Exigimos a dichos actores y al “líder” solución inmediata para sacar a la camarilla. Nos olvidamos de que muchos de los nuestros han abandonado su responsabilidad de participar de forma más directa en el desenvolvimiento de la vida política, sindical, gremial y social. No queremos asumir, ni siquiera, la responsabilidad de un condominio, pero cuestionamos acerbamente al que sacrifica tiempo y tranquilidad en cooperar en la gestión de los asuntos que conciernen a la vida colectiva.

Alguien podrá decirme con razón que todos esos organismos han sido cerrados a la participación plural, generando unas oligarquías reacias a compartir decisiones y renuentes a oír las observaciones y críticas surgidas de su seno. Frente a esa desviación la mejor solución no es huir, es participar, reclamar, exigir y luchar para recuperar la vigencia institucional de las organizaciones.

La desnaturalización de la conducción política y social ha tenido en la cultura del caudillismo militarista un fuerte acelerador, combinado más recientemente con un culto al individualismo, sumado al relativismo moral de importantes segmentos sociales, para quienes la vida, la honradez, la verdad, la solidaridad, el trabajo decente y el servicio  no son referentes en su existencia.

§ Entradas de datos recopiladas:
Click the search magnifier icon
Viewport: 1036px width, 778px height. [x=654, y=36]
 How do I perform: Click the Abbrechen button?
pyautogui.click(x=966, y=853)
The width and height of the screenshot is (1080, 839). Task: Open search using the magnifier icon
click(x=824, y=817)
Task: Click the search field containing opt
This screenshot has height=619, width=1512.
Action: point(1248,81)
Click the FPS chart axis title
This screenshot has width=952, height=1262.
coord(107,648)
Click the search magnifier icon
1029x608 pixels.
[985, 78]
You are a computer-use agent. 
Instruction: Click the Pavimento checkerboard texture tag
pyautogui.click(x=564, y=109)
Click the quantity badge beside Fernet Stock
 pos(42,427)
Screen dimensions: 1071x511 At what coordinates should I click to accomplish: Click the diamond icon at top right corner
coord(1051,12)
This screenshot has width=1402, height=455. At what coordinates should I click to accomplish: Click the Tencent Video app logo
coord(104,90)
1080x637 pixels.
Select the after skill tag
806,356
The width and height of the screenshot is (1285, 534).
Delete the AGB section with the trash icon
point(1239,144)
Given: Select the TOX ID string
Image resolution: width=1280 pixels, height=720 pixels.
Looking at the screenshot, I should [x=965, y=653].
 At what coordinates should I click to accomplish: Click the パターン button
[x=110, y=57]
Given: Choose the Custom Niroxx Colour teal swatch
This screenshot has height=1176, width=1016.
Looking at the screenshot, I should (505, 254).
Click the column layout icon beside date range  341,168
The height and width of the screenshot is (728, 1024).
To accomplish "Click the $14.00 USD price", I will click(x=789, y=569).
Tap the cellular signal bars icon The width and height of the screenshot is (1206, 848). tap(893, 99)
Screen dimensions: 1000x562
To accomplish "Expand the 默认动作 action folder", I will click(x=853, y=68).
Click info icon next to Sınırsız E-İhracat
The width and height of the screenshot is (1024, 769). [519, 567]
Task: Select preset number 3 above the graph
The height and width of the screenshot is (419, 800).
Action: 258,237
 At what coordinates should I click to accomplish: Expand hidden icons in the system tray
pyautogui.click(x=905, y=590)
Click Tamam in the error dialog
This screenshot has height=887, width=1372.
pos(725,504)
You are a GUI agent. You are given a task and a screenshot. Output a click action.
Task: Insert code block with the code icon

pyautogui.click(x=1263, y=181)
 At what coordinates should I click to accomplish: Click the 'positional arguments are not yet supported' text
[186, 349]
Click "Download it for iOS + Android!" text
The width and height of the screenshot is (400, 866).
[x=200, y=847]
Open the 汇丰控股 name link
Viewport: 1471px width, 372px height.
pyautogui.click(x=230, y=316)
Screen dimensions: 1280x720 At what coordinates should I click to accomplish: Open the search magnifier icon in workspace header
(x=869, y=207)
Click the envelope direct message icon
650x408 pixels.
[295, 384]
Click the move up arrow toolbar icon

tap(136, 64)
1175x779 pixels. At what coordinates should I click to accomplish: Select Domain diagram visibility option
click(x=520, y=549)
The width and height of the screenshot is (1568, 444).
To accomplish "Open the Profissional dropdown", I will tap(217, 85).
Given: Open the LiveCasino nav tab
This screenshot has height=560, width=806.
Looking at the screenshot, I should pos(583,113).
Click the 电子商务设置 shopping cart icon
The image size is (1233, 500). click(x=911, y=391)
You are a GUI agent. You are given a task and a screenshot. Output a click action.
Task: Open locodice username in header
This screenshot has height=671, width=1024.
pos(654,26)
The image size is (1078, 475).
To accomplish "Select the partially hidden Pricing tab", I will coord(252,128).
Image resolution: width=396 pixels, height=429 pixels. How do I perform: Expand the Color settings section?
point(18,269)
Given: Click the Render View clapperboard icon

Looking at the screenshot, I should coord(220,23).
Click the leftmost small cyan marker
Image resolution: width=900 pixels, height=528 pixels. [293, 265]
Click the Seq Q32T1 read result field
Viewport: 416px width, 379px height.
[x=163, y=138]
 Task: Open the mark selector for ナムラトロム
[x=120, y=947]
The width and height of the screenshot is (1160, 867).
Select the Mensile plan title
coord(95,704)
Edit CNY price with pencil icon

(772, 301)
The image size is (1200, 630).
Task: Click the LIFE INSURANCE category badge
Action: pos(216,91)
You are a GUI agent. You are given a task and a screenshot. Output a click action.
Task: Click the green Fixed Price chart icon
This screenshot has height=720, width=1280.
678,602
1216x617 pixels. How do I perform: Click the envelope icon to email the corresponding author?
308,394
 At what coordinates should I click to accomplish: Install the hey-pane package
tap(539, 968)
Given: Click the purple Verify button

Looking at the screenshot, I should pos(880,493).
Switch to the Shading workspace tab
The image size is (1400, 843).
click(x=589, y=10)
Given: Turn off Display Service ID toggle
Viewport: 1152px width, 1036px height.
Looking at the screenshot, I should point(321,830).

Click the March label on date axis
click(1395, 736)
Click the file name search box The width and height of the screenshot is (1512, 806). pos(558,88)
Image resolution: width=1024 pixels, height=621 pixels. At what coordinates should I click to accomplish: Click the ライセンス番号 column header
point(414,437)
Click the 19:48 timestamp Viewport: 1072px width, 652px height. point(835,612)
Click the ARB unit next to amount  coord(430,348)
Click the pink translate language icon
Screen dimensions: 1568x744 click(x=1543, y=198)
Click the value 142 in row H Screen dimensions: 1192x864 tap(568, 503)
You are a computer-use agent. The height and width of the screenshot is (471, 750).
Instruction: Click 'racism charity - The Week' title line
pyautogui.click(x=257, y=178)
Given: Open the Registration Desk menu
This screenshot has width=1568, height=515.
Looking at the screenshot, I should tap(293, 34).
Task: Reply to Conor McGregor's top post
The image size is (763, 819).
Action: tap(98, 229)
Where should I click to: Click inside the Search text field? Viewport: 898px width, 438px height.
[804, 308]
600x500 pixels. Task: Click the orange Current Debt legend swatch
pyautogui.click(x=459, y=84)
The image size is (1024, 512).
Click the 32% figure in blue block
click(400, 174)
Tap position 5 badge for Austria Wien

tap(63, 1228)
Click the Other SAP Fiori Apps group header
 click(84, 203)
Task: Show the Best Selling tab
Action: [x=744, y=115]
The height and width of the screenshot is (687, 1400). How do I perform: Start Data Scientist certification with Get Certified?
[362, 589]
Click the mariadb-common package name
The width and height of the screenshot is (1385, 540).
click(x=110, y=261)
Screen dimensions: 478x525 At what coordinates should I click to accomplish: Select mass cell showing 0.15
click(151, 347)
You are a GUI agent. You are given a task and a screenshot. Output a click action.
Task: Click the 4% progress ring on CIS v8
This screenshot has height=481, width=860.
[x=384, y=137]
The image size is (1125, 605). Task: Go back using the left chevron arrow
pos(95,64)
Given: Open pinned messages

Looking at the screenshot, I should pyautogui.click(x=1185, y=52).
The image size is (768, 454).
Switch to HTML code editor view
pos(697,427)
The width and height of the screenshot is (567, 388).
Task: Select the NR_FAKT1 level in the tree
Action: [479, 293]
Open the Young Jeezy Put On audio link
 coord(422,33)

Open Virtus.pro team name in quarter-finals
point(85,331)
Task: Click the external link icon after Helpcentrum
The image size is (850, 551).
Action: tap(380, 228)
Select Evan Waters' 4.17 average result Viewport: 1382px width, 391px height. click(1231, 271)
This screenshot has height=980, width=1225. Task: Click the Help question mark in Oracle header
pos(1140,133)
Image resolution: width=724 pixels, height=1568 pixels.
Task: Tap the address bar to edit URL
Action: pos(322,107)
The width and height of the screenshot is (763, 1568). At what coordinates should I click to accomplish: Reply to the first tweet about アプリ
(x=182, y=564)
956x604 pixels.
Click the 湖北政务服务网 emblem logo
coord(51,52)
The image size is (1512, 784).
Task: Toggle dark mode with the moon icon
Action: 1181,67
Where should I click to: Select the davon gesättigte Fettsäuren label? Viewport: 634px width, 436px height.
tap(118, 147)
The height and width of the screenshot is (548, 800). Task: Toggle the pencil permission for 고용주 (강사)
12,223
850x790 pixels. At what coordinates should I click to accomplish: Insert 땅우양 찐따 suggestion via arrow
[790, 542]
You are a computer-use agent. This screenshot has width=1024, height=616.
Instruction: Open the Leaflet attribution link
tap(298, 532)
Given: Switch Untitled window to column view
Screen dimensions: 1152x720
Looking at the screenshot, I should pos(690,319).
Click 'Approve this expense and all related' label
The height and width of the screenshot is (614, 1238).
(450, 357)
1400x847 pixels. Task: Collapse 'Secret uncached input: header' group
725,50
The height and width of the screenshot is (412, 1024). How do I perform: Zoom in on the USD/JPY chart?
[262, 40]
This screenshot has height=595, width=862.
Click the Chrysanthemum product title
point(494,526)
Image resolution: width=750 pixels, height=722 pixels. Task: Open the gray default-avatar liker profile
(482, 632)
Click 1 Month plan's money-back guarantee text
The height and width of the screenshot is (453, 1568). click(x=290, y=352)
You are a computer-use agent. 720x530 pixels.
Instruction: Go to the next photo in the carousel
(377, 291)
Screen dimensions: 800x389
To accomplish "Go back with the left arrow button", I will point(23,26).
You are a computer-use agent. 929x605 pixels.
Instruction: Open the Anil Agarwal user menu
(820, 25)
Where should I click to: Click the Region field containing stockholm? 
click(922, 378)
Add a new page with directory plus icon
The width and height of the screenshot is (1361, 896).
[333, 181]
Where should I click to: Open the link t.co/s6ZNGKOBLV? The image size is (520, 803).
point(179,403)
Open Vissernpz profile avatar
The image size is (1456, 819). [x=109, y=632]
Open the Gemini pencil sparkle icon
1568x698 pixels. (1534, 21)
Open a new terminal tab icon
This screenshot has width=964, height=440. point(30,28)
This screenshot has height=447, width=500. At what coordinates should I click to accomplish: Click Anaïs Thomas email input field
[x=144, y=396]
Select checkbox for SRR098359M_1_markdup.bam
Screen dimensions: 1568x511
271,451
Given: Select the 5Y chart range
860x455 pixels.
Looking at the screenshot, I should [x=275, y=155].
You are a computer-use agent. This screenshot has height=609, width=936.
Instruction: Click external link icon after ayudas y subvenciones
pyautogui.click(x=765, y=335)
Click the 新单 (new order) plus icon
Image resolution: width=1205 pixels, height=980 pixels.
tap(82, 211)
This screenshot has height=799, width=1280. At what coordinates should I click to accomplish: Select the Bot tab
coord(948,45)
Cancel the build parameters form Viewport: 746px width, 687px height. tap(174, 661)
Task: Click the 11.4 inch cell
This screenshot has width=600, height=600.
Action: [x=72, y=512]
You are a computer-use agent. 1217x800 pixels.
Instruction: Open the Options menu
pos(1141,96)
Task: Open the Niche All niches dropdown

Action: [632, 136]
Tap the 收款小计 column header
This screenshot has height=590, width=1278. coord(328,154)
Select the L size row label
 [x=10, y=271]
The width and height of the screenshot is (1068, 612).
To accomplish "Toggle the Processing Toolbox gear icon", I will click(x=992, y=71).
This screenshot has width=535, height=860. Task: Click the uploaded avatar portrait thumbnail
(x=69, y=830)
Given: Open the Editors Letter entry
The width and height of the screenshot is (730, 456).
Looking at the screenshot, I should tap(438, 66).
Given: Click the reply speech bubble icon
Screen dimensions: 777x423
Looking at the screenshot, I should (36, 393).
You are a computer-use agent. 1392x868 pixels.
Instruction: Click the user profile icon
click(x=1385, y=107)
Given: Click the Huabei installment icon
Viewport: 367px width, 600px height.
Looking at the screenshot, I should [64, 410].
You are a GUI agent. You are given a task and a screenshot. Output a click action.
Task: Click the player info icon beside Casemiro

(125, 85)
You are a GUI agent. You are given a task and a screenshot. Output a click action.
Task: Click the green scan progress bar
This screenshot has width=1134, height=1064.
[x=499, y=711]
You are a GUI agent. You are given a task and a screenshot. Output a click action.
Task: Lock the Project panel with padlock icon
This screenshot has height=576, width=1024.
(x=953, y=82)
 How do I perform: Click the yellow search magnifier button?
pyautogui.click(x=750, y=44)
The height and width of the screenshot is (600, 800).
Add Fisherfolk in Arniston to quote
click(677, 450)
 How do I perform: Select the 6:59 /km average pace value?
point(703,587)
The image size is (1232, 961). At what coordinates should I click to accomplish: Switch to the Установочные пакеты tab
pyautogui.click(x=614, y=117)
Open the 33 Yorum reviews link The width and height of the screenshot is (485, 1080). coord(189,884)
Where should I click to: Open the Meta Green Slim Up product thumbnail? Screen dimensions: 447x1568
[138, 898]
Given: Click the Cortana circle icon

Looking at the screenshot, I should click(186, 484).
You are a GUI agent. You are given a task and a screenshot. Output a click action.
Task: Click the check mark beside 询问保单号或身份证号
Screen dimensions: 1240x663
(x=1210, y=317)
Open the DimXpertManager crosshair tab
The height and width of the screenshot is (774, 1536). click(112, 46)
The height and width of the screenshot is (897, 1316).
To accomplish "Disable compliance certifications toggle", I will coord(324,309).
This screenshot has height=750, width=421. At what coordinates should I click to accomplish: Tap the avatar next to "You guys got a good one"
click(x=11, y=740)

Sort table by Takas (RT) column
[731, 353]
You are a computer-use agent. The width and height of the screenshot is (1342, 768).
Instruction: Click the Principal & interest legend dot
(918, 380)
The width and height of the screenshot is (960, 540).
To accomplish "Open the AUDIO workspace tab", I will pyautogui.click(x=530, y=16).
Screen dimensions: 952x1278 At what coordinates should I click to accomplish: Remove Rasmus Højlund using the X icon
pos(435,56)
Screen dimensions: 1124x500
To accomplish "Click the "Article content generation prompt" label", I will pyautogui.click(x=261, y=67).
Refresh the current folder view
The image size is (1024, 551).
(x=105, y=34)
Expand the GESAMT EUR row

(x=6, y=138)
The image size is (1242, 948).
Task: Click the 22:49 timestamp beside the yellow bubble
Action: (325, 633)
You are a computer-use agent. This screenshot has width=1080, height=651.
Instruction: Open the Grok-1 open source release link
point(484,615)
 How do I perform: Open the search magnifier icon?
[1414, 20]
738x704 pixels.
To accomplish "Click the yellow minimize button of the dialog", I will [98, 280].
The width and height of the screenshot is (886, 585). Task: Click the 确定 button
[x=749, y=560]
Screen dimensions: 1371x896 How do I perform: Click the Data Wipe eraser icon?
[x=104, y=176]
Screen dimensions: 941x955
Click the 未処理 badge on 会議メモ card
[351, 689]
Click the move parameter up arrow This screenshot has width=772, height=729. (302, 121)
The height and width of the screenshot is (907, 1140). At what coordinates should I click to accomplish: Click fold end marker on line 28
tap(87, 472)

§ Ejercicios por resolver:
1/ Transcribe del texto sobre la participación ciudadana el fragmento comprendido entre "Alguien podrá decirme" y "en su existencia.", ambos incluidos.
2/ Reescribe de forma más breve el párrafo del texto sobre la participación ciudadana que empieza con "La desnaturalización de la conducción política", sin perder sus datos principales.

§ Soluciones por tarea:
1/
Alguien podrá decirme con razón que todos esos organismos han sido cerrados a la participación plural, generando unas oligarquías reacias a compartir decisiones y renuentes a oír las observaciones y críticas surgidas de su seno. Frente a esa desviación la mejor solución no es huir, es participar, reclamar, exigir y luchar para recuperar la vigencia institucional de las organizaciones.

La desnaturalización de la conducción política y social ha tenido en la cultura del caudillismo militarista un fuerte acelerador, combinado más recientemente con un culto al individualismo, sumado al relativismo moral de importantes segmentos sociales, para quienes la vida, la honradez, la verdad, la solidaridad, el trabajo decente y el servicio  no son referentes en su existencia.

2/ La conducción política y social se ha desnaturalizado. La aceleró con fuerza la cultura del caudillismo militarista y, más recientemente, el culto al individualismo junto con el relativismo moral de importantes segmentos sociales. Para esos segmentos, la vida, la honradez, la verdad, la solidaridad, el trabajo decente y el servicio no son referentes.